Exercise A: According to the hydroxychloroquine article, how many people took part in the study?
Exercise B: Echo the part of the hydroxychloroquine article between "The study involved" and "for five days.", inclusive.

A new study showed that hydroxychloroquine, compared to a placebo, failed to prevent people from contracting COVID-19 after they were exposed to the virus.
According to The New York Times, the study conducted by researchers from the United States and Canada found that the antiviral drug that's used on malaria patients was not effective as a COVID-19 prevention measure. President Donald Trump has touted the purported benefits of the drug and even took it himself under the guidance of the White House medical team.
"After high-risk or moderate-risk exposure to COVID-19, hydroxychloroquine did not prevent illness compatible with COVID-19 or confirmed infection when used as post-exposure prophylaxis within 4 days after exposure," the study abstract reads.
The study involved 821 people who were exposed to COVID-19 patients. Some were not wearing a mask or eye protection, while others only wore a mask. Within four days of being exposed, the participants were put on either a placebo or hydroxychloroquine for five days.

Record excerpts:
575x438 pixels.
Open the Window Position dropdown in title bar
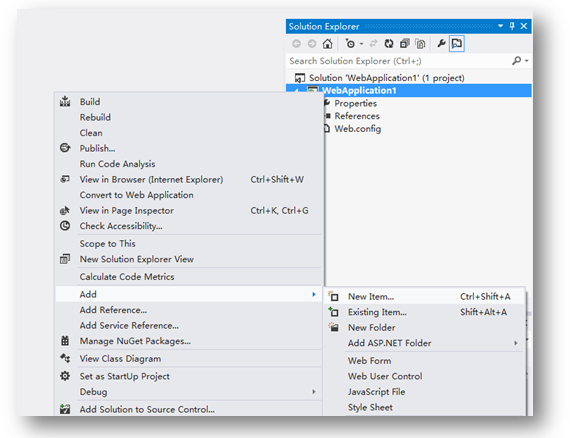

--

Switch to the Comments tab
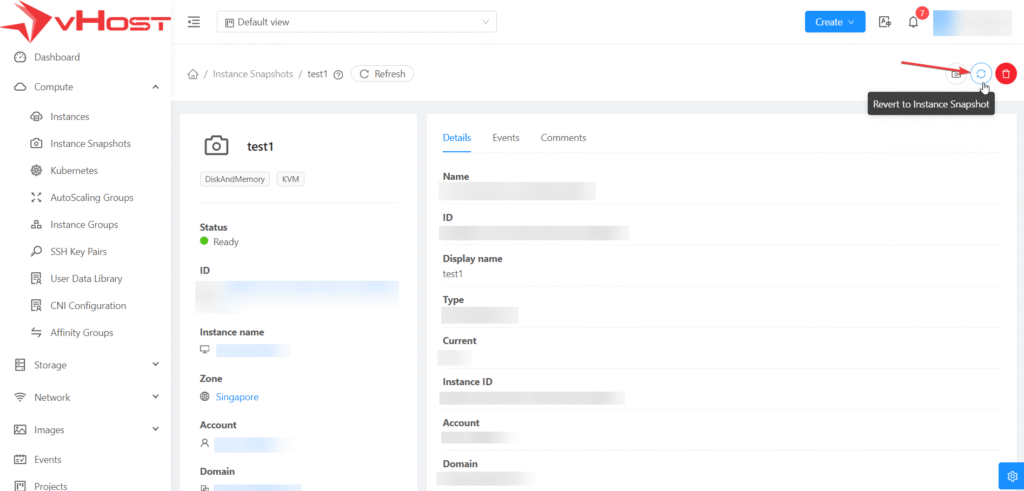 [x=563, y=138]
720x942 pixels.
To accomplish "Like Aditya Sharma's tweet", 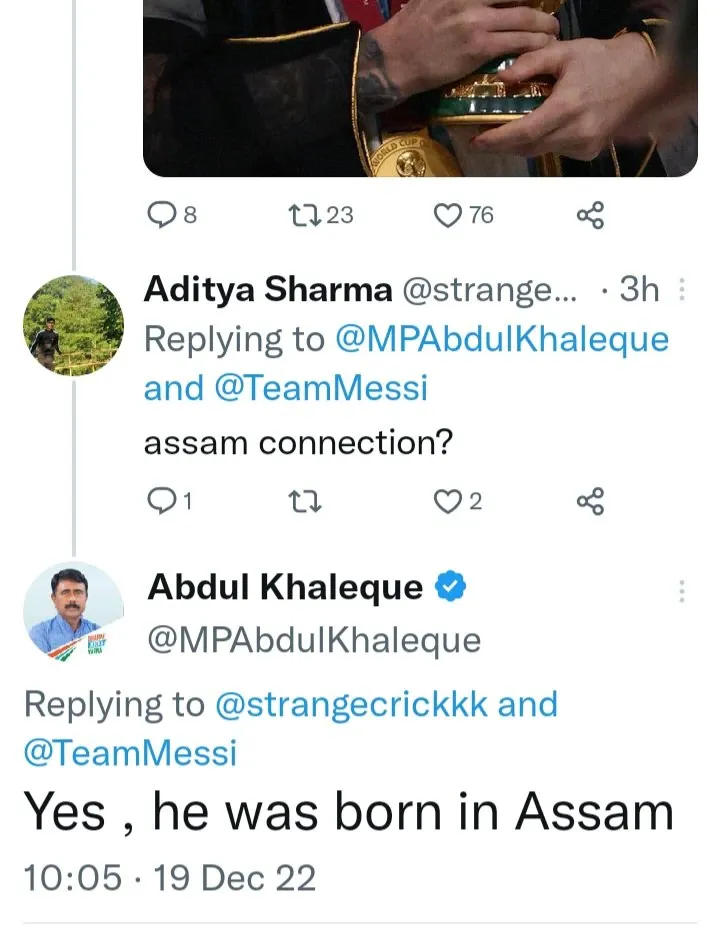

Final answer A: 821 people who had been exposed to COVID-19 patients.

Final answer B:
The study involved 821 people who were exposed to COVID-19 patients. Some were not wearing a mask or eye protection, while others only wore a mask. Within four days of being exposed, the participants were put on either a placebo or hydroxychloroquine for five days.